The Gel CLI​
The gel
command-line interface (CLI) provides an idiomatic way to
install Gel, spin up local instances, open a REPL, execute queries,
manage auth roles, introspect schema, create migrations, and more.
You can install it with one shell command.
Installation
On Linux or MacOS, run the following in your terminal and follow the on-screen instructions:
$
curl --proto '=https' --tlsv1.2 -sSf https://www.geldata.com/sh | sh
For Windows, the installation script is:
PS>
iwr https://www.geldata.com/ps1 -useb | iex
-
The script, inspired by
rustup
, will detect the OS and download the appropriate build of the Gel CLI tool,gel
. -
The
gel
command is a single executable (it's open source!) -
Once installed, the
gel
command can be used to install, uninstall, upgrade, and interact with Gel server instances. -
You can uninstall Gel server or remove the
gel
command at any time.
Connection options
All commands respect a common set of connection options, which let you specify a target instance.
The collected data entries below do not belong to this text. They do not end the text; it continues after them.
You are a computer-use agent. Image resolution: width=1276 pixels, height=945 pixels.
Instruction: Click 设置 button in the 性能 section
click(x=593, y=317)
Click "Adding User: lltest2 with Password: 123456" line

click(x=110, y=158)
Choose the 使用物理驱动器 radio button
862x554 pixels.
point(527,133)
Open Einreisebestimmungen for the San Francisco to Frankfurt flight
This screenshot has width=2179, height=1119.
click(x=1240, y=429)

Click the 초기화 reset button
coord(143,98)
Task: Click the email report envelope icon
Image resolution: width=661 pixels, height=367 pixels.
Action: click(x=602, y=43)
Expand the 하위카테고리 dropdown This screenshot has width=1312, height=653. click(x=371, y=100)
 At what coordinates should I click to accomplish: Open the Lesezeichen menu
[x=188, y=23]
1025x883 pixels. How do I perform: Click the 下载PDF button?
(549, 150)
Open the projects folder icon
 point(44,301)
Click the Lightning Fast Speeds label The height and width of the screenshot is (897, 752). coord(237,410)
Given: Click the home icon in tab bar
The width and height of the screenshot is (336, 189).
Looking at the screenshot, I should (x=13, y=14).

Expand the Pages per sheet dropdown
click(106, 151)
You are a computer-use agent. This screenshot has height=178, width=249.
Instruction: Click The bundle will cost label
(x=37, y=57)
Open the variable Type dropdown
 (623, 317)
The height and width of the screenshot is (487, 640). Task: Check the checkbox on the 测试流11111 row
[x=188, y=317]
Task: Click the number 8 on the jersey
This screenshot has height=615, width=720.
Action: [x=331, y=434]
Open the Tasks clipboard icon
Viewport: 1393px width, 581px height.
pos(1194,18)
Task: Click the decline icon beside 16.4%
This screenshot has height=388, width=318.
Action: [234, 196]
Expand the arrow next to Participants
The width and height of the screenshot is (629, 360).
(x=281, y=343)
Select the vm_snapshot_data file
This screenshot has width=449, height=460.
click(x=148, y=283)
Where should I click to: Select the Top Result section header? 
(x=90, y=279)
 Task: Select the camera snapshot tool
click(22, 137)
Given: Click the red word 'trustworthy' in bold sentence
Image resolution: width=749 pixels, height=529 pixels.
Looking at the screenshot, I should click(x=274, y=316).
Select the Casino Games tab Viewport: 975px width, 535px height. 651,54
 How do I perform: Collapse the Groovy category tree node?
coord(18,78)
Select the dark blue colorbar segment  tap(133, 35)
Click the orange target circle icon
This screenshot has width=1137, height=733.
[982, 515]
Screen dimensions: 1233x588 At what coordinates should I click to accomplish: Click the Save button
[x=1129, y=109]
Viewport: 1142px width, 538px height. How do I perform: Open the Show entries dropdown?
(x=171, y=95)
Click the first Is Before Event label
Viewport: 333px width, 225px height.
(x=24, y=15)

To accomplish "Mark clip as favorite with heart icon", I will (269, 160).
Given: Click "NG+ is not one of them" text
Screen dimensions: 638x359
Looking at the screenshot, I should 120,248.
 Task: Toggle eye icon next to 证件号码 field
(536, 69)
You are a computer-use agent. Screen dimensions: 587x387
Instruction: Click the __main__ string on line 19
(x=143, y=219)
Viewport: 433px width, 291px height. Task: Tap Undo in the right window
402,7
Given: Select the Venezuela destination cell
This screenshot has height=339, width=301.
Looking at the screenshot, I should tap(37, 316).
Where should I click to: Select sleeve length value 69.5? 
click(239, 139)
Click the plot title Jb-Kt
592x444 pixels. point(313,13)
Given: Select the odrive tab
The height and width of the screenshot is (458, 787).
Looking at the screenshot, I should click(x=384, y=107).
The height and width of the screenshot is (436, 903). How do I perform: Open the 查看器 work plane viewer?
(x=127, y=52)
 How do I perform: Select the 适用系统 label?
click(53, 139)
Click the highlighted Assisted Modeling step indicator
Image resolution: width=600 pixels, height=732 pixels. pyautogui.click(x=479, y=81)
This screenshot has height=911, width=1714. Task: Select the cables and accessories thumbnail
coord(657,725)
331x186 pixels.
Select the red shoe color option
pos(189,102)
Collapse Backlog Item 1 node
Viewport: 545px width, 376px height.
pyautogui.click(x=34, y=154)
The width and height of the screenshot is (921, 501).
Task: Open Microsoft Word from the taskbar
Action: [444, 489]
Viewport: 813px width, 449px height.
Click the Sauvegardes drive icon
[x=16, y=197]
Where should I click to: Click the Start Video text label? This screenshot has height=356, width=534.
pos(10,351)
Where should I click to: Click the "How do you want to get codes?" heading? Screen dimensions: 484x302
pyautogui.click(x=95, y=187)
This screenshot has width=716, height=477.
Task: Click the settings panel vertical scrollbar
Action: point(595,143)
This instance can be local to your machine or hosted remotely.
Nightly version
To install the nightly version of the CLI (not to be confused with the nightly version of Gel itself!) use this command:
$
curl --proto '=https' --tlsv1.2 -sSf https://www.geldata.com/sh | \
sh -s -- --nightly
Uninstallation
Command-line tools contain just one binary, so to remove it on Linux or macOS run:
$
rm "$(which gel)"
To remove all configuration files, run gel info
to list the directories
where Gel stores data, then use rm -rf <dir>
to delete those
directories.
If the command-line tool was installed by the user (recommended) then it will also remove the binary.
If you've used gel
commands you can also delete
instances and server packages, prior to removing the
tool:
$
gel instance destroy <instance_name>
To list instances and server versions use the following commands respectively:
$
gel instance status
$
gel server list-versions --installed-only
Configure CLI and REPL
You can customize the behavior of the gel
CLI and REPL with a
global configuration file. The file is called cli.toml
and its
location differs between operating systems. Use
gel info to find the "Config" directory on your
system.
The cli.toml
has the following structure. All fields are optional:
[shell]
expand-strings = true # Stop escaping newlines in quoted strings
history-size = 10000 # Set number of entries retained in history
implicit-properties = false # Print implicit properties of objects
limit = 100 # Set implicit LIMIT
# Defaults to 100, specify 0 to disable
input-mode = "emacs" # Set input mode. One of: vi, emacs
output-format = "default" # Set output format.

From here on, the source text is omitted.